Énoncé du problème :: Prolongez le texte sur les idées reçues au sujet de la légalisation du cannabis, en reprenant juste après sa dernière ligne.

Texte à analyser ::
Que nous dit la recherche scientifique derrière tous les discours évangélistes et alarmistes que nous entendons ?

 

Alors que la légalisation du cannabis peut amener son lot de frustrations, plusieurs semblent s'en être fait une opinion. Qu'en est-il vraiment? Que nous dit la recherche scientifique derrière tous les discours évangélistes et alarmistes que nous entendons?

1- «Il est possible d'avoir un monde sans drogue»

Le système de prohibition des drogues, en place depuis maintenant plus de 100 ans, n'a jamais su remplir ses promesses. Il visait à réduire l'offre et la demande des drogues dans le but de minimiser les méfaits et d'augmenter la sécurité du public.

Malheureusement, les drogues s'avèrent aujourd'hui plus disponibles, moins chères et, surtout, plus dangereuses. Dans ce contexte, la guerre contre les drogues pourrait être mieux comprise lorsque nuancée en tant que lutte contre «certaines substances» et contre «certains utilisateurs».

En effet, l'alcool et le tabac (et la caféine) sont aussi des drogues, mais elles bénéficient d'un statut légal. Contrairement à la pensée populaire, ce statut n'est pas corrélé à leur degré de dangerosité.

2- «Le cannabis est une drogue douce»

La distinction entre les drogues «dures» et «douces» n'est pas valide scientifiquement. Dans un article scientifique publié dans The Lancet, une équipe d'experts a classifié les drogues en fonction de leurs méfaits sur l'individu, son entourage et la société.

En tête, nous retrouvons l'alcool, classé devant l'héroïne et le crack. Derrière se retrouvent les substances les moins nocives et celles dont le potentiel de dépendance est le plus faible. Dans cette catégorie, nous y retrouvons les drogues appelées psychédéliques, tels la MDMA (extasy), le LSD et la psilocybine (champignons magiques). Le cannabis se retrouve environ à mi-chemin entre ces différentes substances, derrière le tabac.
 

3- «La consommation de cannabis mène vers les autres drogues»

En s'approvisionnant sur le marché noir, les consommateurs sont exposés à d'autres types de substances illicites. Ils doivent aussi interagir avec des vendeurs, qui n'ont pas nécessairement la santé de l'utilisateur comme priorité.

La légalisation a comme objectif de mettre fin à ces deux types de problèmes: les jeunes de 18 ans et plus achetant du cannabis à la SQDC ne seront ni en contact avec les autres substances illicites ni avec les vendeurs du marché noir.
 

4- «Les jeunes vont consommer davantage avec la légalisation»

Données enregistrées ::
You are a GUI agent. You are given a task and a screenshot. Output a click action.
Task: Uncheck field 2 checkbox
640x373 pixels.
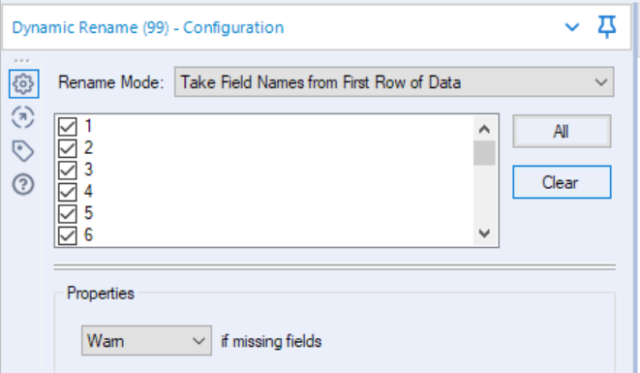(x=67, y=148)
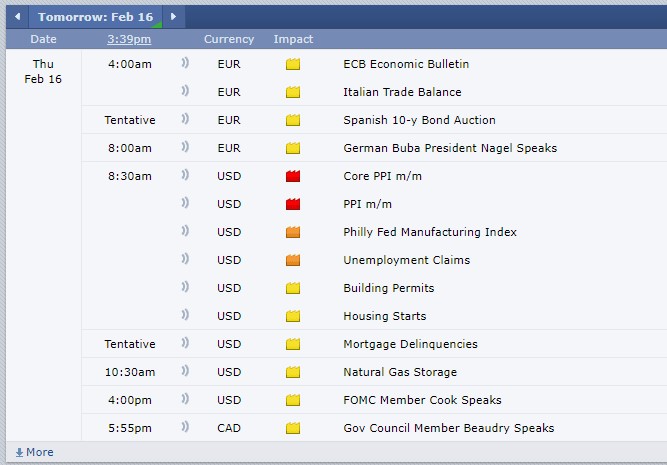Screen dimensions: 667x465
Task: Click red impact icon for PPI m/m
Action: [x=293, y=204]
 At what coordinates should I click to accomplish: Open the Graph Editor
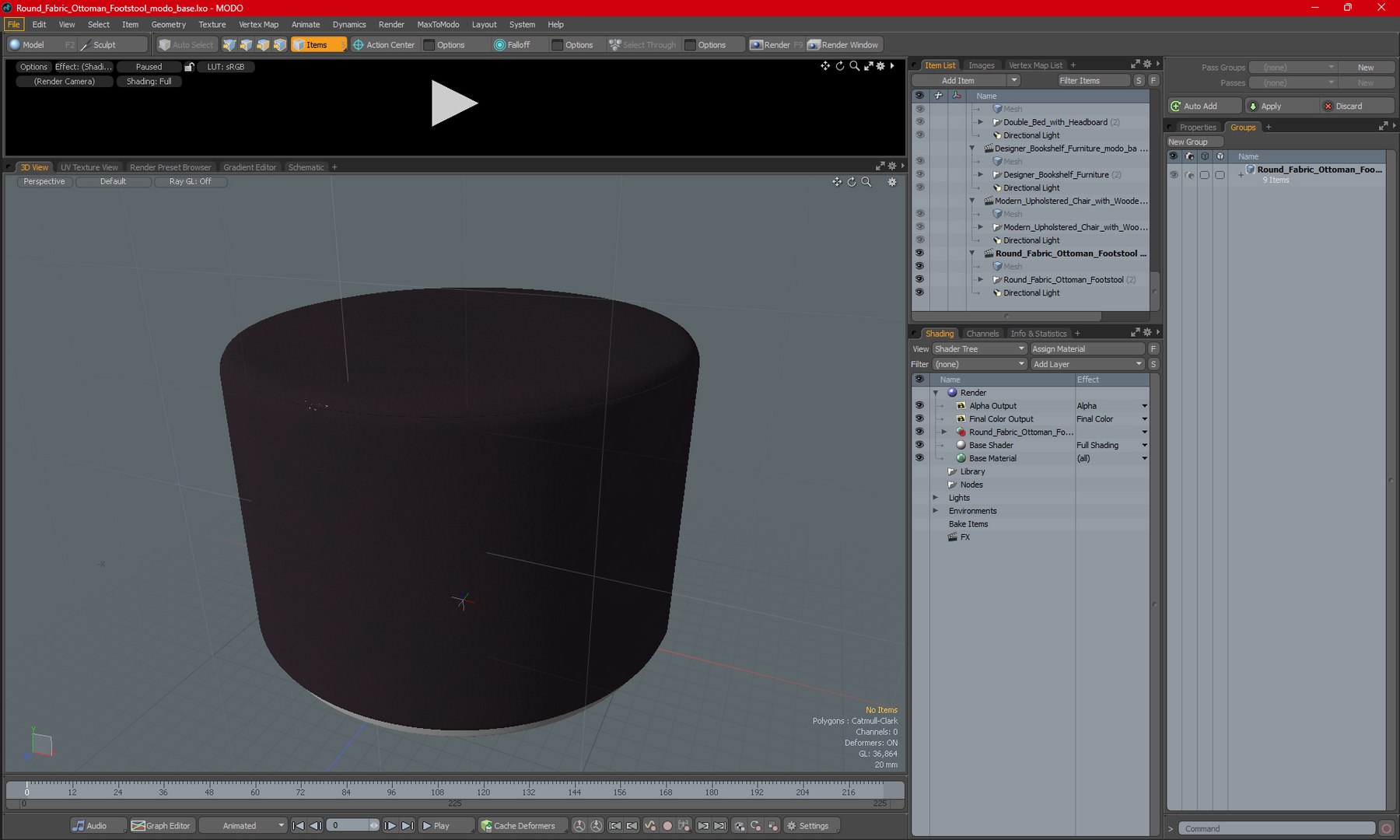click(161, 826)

---

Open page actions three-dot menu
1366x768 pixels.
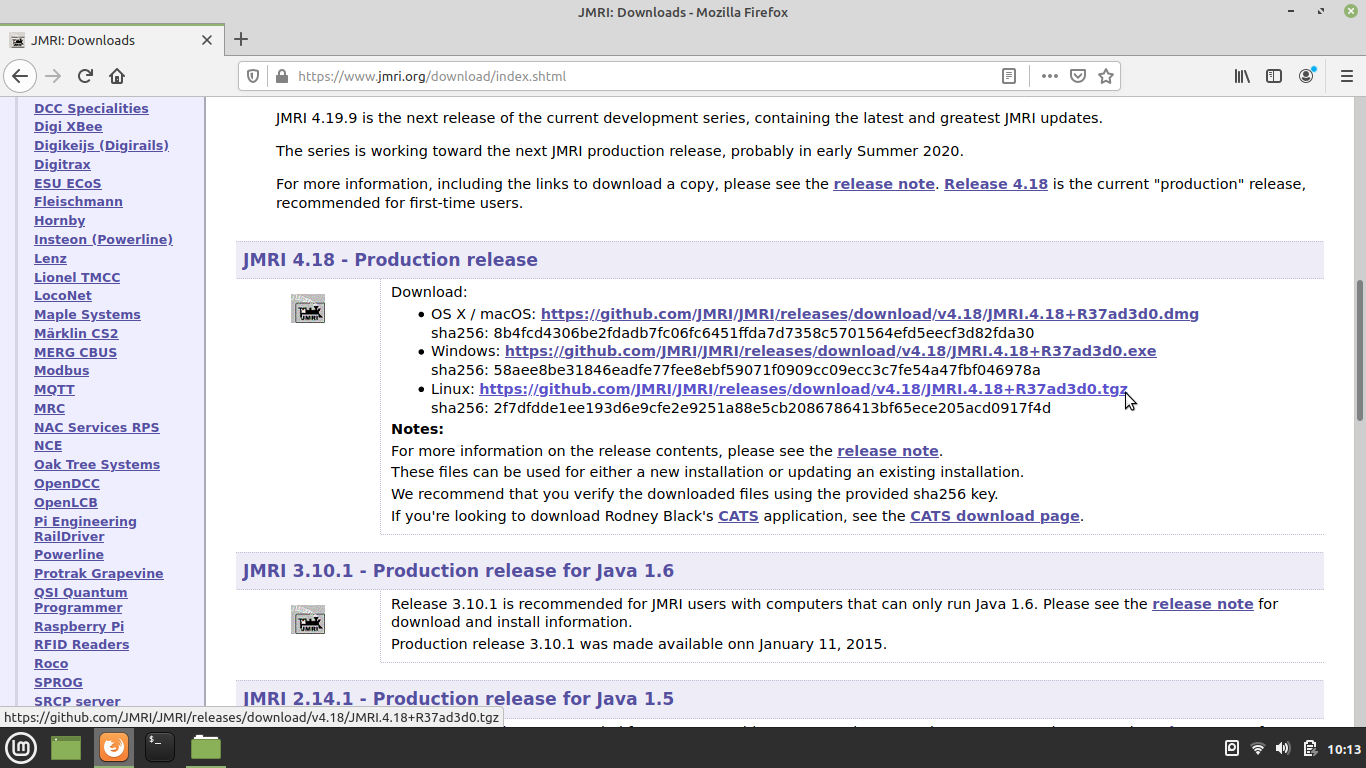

Résultat ::
Du côté du Colorado, où le cannabis est légal depuis plus longtemps, les chercheurs constatent une diminution de la consommation chez les jeunes. C'est plutôt chez les 50 ans et plus qu'ils observent la principale augmentation.

Cette augmentation peut cependant être expliquée par l'arrivée, dans cette tranche d'âge, de personnes ayant vécu les années 60 et qui étaient déjà ouvertes à la consommation de cannabis.

 

5- «Une augmentation de la consommation de cannabis signifie l'échec de la légalisation»

Les États américains ayant légalisé le cannabis ont observé une augmentation de la consommation dans les cinq premières années suivant la fin de la prohibition. À la suite de cette période, l'effet de nouveauté s'estompe et les chiffrent redescendent.

Une augmentation de l'usage n'est cependant pas nécessairement synonyme d'une consommation problématique. Certains chercheurs parlent d'un effet de transfert. Maintenant que les options s'élargissent, les utilisateurs peuvent faire des choix adaptés aux différentes situations de consommation, réduisant ainsi leurs risques potentiels.

 

6- «Les enfants pourraient manger les fleurs de cannabis»

Au Québec, la production de cannabis à domicile est interdite. Selon la ministre Charlebois, l'une des idées derrière cette interdiction est que les enfants pourraient ingérer des fleurs de cannabis. La réalité n'est cependant pas aussi simple et dénote, selon moi, un certain manque d'information et d'éducation chez nos décideurs publics.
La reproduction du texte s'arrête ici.